** Задание **
Ответьте коротко на вопросы по отрывку о взрыве под железной дорогой в Москве:
1. В чей дом вела штольня?
2. На каком расстоянии от полотна железной дороги стоял этот дом?
3. У кого человек, назвавший себя Сухоруковым, занял крупную сумму денег?

** Отрывок **

──────

Александр II. Жизнь и смерть - Эдвард Радзинский
Шрифт:
Интервал:
Закладка:
Тем временем в Москве под железнодорожными путями нашли галерею, где было заложено сработавшее взрывное устройство. Штольня вела в дом мещанина Сухорукова. Дом стоял всего в 150 метрах от полотна железной дороги... Дом был пуст, но покинули его совсем недавно. В момент, когда явилась полиция, еще не остыл самовар и догорала свеча...
Тот, кто назвал себя Сухоруковым, оказался большим хитрецом. Перед самым взрывом он сумел занять у некоей купеческой вдовы крупную сумму денег под залог того самого дома, который он перед этим снял у другого хозяина.

──────

** Исходные материалы **
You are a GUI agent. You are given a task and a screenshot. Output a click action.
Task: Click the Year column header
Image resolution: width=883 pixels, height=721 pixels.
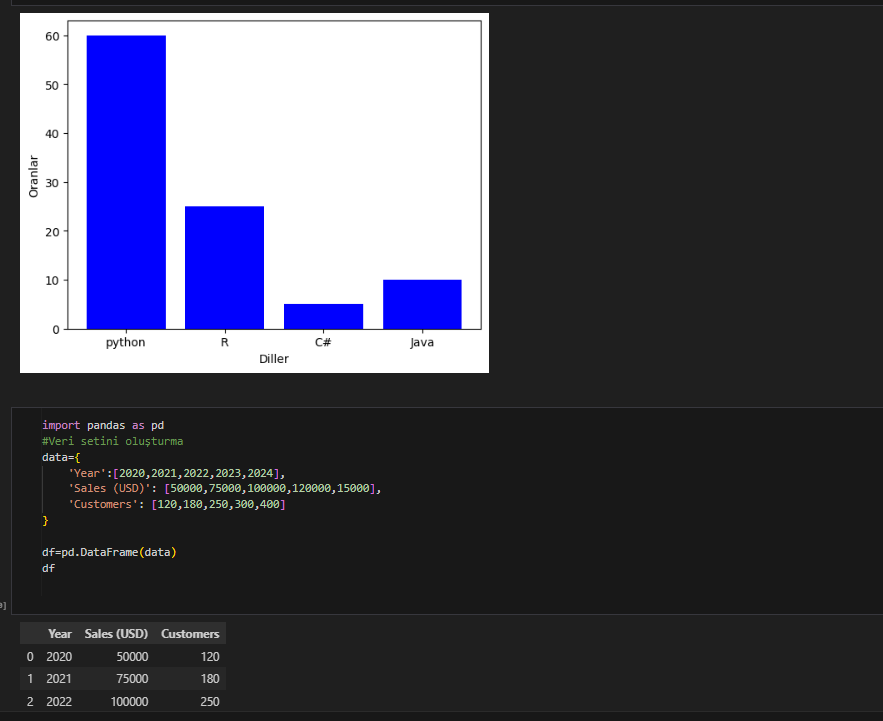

──────

** Правильный ответ **
1. В дом мещанина Сухорукова.
2. В 150 метрах.
3. У некоей купеческой вдовы.